---- DATA TO EXAMINE
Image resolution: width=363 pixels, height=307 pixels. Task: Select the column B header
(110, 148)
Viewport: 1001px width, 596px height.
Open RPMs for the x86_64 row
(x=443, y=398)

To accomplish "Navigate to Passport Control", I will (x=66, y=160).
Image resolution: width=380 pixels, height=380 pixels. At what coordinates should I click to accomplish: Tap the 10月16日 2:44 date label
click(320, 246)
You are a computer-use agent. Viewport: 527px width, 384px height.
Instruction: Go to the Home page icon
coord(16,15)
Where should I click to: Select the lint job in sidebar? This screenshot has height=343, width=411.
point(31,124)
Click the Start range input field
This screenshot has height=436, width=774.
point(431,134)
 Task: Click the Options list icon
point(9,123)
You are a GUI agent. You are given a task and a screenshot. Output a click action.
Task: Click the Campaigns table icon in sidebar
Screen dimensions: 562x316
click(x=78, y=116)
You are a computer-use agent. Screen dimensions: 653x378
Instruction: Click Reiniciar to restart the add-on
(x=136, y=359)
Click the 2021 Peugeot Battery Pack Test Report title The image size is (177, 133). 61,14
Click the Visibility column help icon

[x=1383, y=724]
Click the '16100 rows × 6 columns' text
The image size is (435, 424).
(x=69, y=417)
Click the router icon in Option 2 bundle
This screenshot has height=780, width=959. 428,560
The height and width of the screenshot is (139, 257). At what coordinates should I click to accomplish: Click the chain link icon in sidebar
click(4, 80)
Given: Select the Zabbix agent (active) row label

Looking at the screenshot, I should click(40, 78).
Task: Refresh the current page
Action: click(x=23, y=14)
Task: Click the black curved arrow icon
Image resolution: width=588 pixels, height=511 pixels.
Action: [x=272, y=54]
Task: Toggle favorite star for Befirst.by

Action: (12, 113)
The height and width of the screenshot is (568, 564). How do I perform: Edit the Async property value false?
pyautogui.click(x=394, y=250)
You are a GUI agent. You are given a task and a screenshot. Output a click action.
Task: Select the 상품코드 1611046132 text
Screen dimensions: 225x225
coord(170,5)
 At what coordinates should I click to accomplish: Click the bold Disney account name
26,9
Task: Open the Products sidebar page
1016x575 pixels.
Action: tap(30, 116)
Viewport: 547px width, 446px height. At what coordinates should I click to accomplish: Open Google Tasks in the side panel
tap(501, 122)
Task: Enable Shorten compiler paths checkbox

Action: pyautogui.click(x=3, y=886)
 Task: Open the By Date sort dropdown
--------
[AIM OF THE EXERCISE] Set down exactly, and only, the lines from the one containing "Task: Enable Shorten compiler paths checkbox" to the final line of the data.

[SOLUTION TO THIS TASK]
Task: Enable Shorten compiler paths checkbox

Action: pyautogui.click(x=3, y=886)
 Task: Open the By Date sort dropdown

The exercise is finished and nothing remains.